I love them because it is very evident that God is calling me closer- that, even though I know He always is right there, He is pursuing me, getting my attention. I get closer, He gets closer. I love it. I love reflecting on His character, who He is in the simplest terms, and in the most complex. That this God, who made everything, the universe, and the little ant crawling across my front porch at this moment- all this is in His mighty grasp- His mighty, caring, loving grasp. And then me, too. He's got me. He is all about me- in spite of me.
And that is also why these enduring times of deep thought also drive me mad. Taken to the highest heights of God's glory and overwhelming love, and then slammed down to the deepest depths of my own rotten self, me, the sinner, the total loser when it comes to temptation, the absolute, most loathesome creature ever created. Ugh. Get over yourself. Even self-loathing reeks of hubris.
Truth is, we do this...thing. The Lord and I circle around. He is doing everything right, being ever-so-realistic and perfect and calm and loving. I, on the other hand, duck and weave all over the place, maneuvering like a sugar-rushed toddler, giggling until SMACK- my idiocy and human-ness trip me up and leave me bleeding on the floor. God being God, He is there to clean me up. This part- this part I do not understand, even if I try to think of my own children. God knows I am going to do this. He knows I will gleefully jump forward into His Will, to serve as He has called me, with great joy, passion, fervor. He also knows I will, sooner or later, come to a startling halt via unsuredness, worry, anxiety, massive, disappointing lack of FAITH. Oh, that I could understand how God moves us. That I could understand the glorifying outcome of what begins as mess. I literally ache for the day when all is made known. I am not good at this Trust stuff.

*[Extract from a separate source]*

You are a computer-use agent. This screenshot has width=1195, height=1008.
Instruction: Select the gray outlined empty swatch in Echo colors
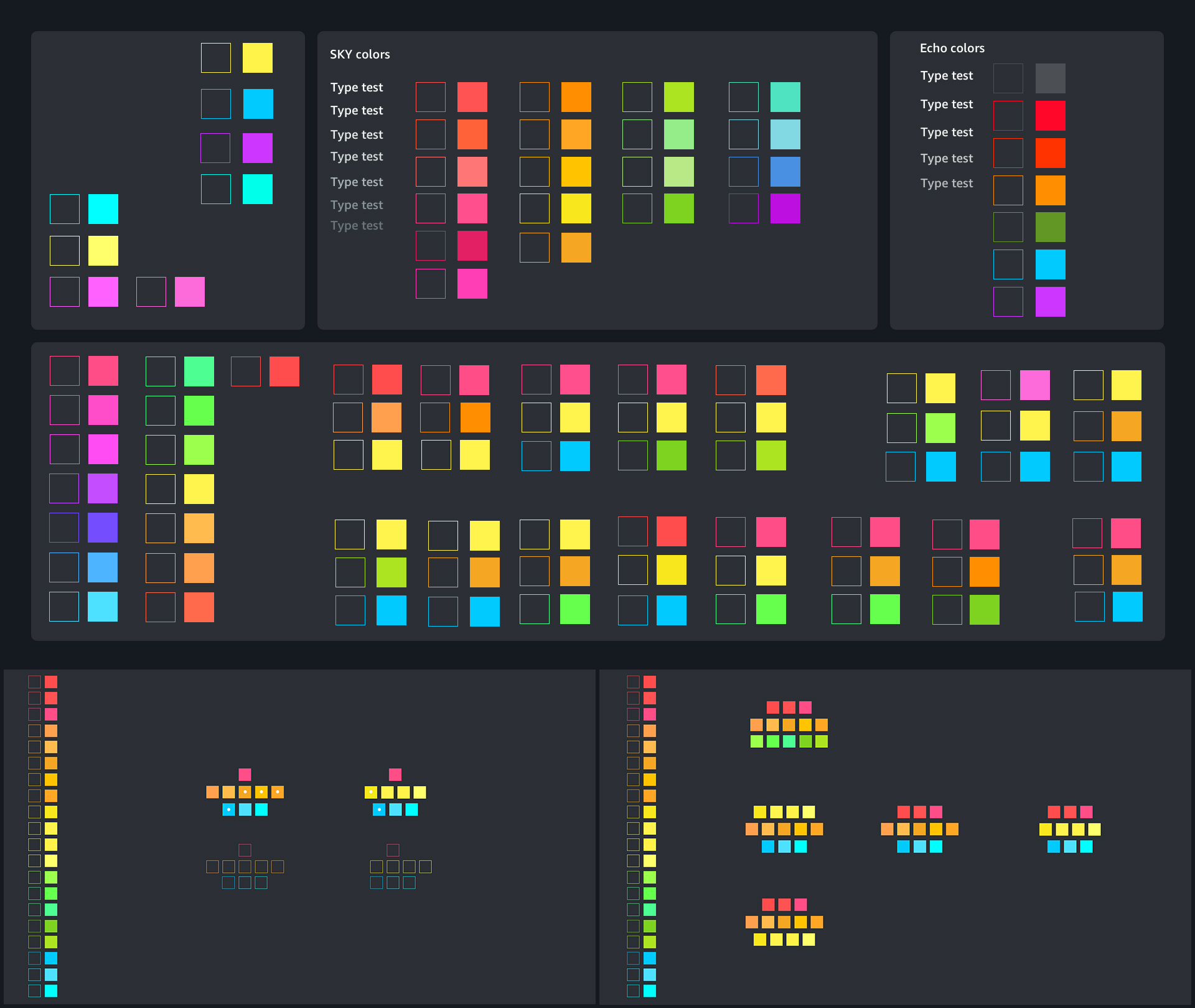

I sometimes think it is cruel, to be like this. To have to trust. Why Faith? But I know why. The nature of our God, of His love. He is not content to just pound it into our brains that He loves us. He shows us, and in order for His love to be revealed- and not just whisking away the curtain of His love, but truly showing it, so that we feel and experience the absolute breath-taking perfection of His love- we exist as we do. Day by day, in His hands. There is no better place, even as doubts and fears threaten to send us fleeing.
Pursue me, Lord. And help me to pursue You.